Close enough to touch

But careful if you try

Though she looks as warm as gold

The moon’s a harsh mistress

The moon can be so cold

It’s in its last quarter, 38% visible, and it’s 23 days old. Or millions of years, depending on your perspective…

February is one of those months in which anything can happen. This month last year, we went to Amsterdam for a wedding, then to Portugal to wander. The grey canals, the lemon groves. Yesterday, driving down to Sechelt, we saw a Japanese cherry tree in bloom and there were crocuses, many of them, in full flower outside the Bank of Montreal. Yet the full moon in February is the Full Snow Moon or the Shoulder to Shoulder Around the Fire Moon, (again) depending on your perspective.

The other day we were walking up on the Malaspina trail and we kept seeing pairs of ravens swooping around, chasing each other, some so close we could hear their wings — a strong beautiful sound. And we could see the buds swelling on the salmonberry bushes (Rubus spectabilis). In a couple of weeks, the first flowers will emerge from those buds, an unfolding of deep cerise petals that always reminds me of that fairytale Princess Furball, in which a young girl has dresses as lovely as the moon, sun, and stars stored in walnut shells; when the shells are opened, the dresses pour forth, impossibly beautiful. Like the salmonberry flowers, dresses of light, with the sound of black wings swooshing overhead…

salmonberryAddendum:

We have — had — a copy of Princess Furball illustrated by Anita Lobel.
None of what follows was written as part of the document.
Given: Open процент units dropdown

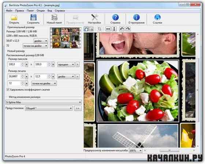Looking at the screenshot, I should point(66,65).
I looked for it just now and couldn’t find it. It’s kind of a version of Cinderella, or at least it seems to come from the same rootstock. As I recall, the princess is promised in marriage by her father to an ogre and she runs away in a cloak of many furs with her dresses and a few other treasures hidden away in nut-shells. Her beauty and her cooking skills help her to win the love of a good king. So I can’t find our copy but have just read a variant of the tale, “Thousandfurs”, in my edition of Fairy Tales From the Brothers Grimm, by Philip Pullman, in which he offers his favourite fifty tales as well as providing wonderful commentaries at the end of each. In this version, the princess is running from home because her father has decided to marry her himself after the death of his beautiful wife (her mother). So the plot thickens and grows gruesome with that particular gloss.

from the marsh

Spring was well on its way last week with some purple crocus in bud in the garden, feathery new fennel coming up, a few snowdrops in bloom, but best of all, a kind of golden-pink in the western sky around 5:30 p.m. Late enough in winter to have premonitions of spring light. At this time of year, we watch for the thin scribble as a high jet flies south over Georgia Strait. There’s probably a way of figuring out its destination but it’s always seemed like an announcement, in bright silver against the indigo sky, to say, Not long now.

Brendan was here for the weekend. When we arrived home from collecting him from the ferry on Friday, he stood by the sliding doors and said two things. “It’s so green!” (He lives in Edmonton.) And ” It’s still light at 6:00!” But then when he came out the next morning, the world was white with snow. We’d had about 3 inches overnight and the snow fell until Monday, about 6 inches in all. So much for a spring respite from Alberta weather. We did go walking, all bundled up — or at least John and I were. Brendan wore a hoodie, insisting we couldn’t actually consider it cold!

So the salmonberry blooms are late this year, the buds only just beginning to swell on our local bushes. I’ve been watching a particular clump of yellow violets, hoping for a few early flowers, but I bet they won’t bloom for another month.

This week, though, the red-winged blackbirds have been trilling on the marsh we pass on our way to get our mail. We saw a bold male on a high tree above the marsh, singing for all it was worth. And this time of year, it’s worth its weight in gold — that tumble of notes over the marsh as we clumped by in our winter clothes.